España también aparece en esa ecuación, con apoyo militar y humanitario. Según lo informado en el marco de la OTAN y la misión de la UE, España ha entrenado a cerca de 9.000 militares ucranianos, más del 10% del total formado por esa misión. Además, mantiene asistencia médica, evacuaciones y apoyo a familias.
Aun con ese apoyo, existen límites políticos. Suben los presupuestos, crecen debates internos y aparece el cansancio social. A la vez, nadie quiere una escalada directa entre Rusia y la OTAN. Ese equilibrio condiciona el ritmo de la ayuda y, en consecuencia, la capacidad de Ucrania para proteger su cielo.
Qué puede pasar a corto plazo, impactos cotidianos, economía y tres escenarios plausibles
En las próximas semanas, la vida cotidiana seguirá atada al estado de la red eléctrica y al pulso del transporte. Los civiles no miden la guerra en mapas, la miden en horas de calefacción, en si el tren sale, en si el hospital mantiene el servicio.
Un primer escenario es la continuidad de ataques intensos a infraestructura, con reparaciones que corren detrás. Un segundo, más mixto, es que la presión militar siga, pero con pausas puntuales ligadas a acuerdos humanitarios. Un tercero es que la diplomacia produzca avances pequeños, sin que el frente cambie mucho.

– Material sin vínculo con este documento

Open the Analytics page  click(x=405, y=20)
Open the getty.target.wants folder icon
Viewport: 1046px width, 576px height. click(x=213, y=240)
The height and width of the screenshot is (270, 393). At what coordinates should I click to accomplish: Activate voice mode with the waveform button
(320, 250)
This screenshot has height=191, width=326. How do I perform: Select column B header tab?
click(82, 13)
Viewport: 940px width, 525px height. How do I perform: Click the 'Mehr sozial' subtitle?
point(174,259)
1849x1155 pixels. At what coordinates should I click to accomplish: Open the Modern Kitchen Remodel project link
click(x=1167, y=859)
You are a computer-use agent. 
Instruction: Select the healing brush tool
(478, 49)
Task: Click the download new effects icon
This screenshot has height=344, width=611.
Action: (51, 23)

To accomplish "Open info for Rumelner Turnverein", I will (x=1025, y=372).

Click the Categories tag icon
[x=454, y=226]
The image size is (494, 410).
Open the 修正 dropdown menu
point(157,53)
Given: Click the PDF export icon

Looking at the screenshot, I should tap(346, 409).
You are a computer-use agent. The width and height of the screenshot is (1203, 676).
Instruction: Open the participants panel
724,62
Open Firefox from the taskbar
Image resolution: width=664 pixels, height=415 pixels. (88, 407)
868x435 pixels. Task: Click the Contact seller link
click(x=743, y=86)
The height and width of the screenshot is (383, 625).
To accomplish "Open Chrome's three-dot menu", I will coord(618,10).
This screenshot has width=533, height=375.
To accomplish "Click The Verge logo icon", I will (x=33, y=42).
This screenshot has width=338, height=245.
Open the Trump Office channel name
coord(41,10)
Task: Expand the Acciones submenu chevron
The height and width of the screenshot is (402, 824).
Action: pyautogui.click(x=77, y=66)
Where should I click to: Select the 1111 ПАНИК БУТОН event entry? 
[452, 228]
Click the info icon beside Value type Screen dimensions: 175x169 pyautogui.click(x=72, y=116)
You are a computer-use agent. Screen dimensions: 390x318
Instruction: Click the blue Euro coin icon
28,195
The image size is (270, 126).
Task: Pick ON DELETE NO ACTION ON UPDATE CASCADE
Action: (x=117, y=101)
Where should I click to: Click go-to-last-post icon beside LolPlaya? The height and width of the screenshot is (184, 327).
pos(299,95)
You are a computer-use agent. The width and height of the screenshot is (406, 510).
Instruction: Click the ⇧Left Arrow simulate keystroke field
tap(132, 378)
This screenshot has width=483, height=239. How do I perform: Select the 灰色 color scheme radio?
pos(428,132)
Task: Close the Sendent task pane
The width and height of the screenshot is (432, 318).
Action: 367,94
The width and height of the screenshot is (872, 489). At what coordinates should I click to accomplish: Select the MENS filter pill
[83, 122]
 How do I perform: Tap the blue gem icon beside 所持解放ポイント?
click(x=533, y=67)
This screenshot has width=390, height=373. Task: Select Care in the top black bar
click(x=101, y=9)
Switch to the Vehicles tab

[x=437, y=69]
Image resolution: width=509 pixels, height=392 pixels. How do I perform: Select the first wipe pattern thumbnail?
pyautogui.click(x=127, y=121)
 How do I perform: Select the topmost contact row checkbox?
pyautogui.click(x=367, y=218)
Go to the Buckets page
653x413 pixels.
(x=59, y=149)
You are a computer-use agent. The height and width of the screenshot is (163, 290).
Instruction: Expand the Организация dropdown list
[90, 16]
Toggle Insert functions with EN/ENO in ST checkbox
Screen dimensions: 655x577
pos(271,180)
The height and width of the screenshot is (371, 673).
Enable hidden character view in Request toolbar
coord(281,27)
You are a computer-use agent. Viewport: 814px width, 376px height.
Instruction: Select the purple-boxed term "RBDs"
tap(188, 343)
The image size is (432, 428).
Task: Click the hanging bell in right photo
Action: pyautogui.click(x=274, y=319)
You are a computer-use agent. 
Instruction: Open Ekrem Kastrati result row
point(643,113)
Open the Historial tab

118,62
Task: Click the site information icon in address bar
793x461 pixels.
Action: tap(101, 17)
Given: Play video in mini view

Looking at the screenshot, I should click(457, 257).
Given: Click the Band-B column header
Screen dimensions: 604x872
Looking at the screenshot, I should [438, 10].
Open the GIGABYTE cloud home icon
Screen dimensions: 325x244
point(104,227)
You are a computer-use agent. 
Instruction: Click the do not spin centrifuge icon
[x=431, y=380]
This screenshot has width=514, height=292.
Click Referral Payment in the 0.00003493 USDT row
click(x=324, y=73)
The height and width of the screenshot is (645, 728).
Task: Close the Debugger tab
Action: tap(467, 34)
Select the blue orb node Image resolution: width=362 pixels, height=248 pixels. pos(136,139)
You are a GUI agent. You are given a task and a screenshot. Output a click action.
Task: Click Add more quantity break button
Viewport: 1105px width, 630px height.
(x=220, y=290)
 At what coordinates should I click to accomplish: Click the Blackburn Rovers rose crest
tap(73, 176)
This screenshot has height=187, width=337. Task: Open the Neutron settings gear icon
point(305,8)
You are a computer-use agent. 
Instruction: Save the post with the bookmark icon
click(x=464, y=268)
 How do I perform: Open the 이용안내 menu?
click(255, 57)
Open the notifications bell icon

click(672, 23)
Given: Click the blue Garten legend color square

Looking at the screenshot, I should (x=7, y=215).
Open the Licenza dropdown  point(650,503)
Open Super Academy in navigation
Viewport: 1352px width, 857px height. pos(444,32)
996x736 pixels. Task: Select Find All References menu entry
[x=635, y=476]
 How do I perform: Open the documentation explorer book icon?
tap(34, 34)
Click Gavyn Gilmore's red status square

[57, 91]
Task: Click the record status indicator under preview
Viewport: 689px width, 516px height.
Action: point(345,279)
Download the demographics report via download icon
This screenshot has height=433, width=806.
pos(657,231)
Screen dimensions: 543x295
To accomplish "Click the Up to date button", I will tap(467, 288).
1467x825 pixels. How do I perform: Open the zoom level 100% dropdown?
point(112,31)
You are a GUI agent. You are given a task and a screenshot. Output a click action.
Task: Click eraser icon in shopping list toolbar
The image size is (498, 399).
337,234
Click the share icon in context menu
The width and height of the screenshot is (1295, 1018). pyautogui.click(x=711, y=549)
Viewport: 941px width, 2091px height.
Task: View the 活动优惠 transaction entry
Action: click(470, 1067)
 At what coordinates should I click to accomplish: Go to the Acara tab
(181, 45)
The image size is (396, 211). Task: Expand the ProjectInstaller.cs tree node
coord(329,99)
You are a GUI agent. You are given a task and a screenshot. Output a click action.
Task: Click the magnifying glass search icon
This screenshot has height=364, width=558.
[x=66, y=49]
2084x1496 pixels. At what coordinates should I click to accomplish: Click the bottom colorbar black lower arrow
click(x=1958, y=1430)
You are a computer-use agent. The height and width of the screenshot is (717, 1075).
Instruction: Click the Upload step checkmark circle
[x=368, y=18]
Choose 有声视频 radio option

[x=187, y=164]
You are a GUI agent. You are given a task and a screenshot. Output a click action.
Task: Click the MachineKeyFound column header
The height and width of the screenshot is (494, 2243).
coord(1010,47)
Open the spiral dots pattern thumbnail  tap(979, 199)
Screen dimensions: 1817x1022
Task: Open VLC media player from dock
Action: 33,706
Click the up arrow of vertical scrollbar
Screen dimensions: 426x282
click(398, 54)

En todos, la economía siente el golpe. Cada apagón reduce producción y consumo. Cada puerto afectado encarece exportaciones. Y el juego de sanciones y contrasanciones sigue pesando sobre precios, rutas y financiación.
Escenario de más ataques a infraestructura, cómo se protege una red eléctrica bajo fuego
Proteger una red eléctrica bajo ataques es como intentar reparar una carretera mientras caen piedras. Se puede trabajar rápido, pero el daño vuelve. Por eso las autoridades suelen dispersar equipos, reforzar puntos críticos, usar generadores y aplicar planes de ahorro. Aun así, los apagones aparecen porque los recursos son finitos y los objetivos son muchos.
La clave suele ser la reparación veloz y la capacidad de aislar fallas para que el corte no sea total. También ayuda tener piezas y transformadores disponibles, algo que no siempre es fácil con rutas atacadas. En paralelo, las ciudades adaptan horarios, priorizan hospitales y ajustan transporte.
Este escenario empuja precios al alza, complica el trabajo y erosiona servicios públicos. Y, sobre todo, alimenta el objetivo de desgaste.
Escenario de negociación limitada, acuerdos pequeños que salvan vidas aunque no paren la guerra
Una negociación limitada puede centrarse en cosas concretas. Intercambiar prisioneros, permitir exportaciones por rutas más seguras, o pactar no atacar ciertas infraestructuras durante un periodo. Son acuerdos que no cierran la guerra, pero pueden bajar el daño.
El problema es que se rompen fácil. Si una parte percibe ventaja militar, se reduce el incentivo. Por eso la verificación y la presión internacional importan tanto, incluso para medidas pequeñas. Cuando hay mínimos de confianza operativa, aunque no exista confianza política, se abren espacios para salvar vidas y reparar servicios.
En conflictos largos, un acuerdo parcial no es «poco», es una pausa real para gente real.
Este artículo fue elaborado con el apoyo de una herramienta de inteligencia artificial. Posteriormente, fue objeto de una revisión exhaustiva por parte de un periodista profesional y un redactor jefe, garantizando así su exactitud, su pertinencia y su conformidad con los estándares editoriales.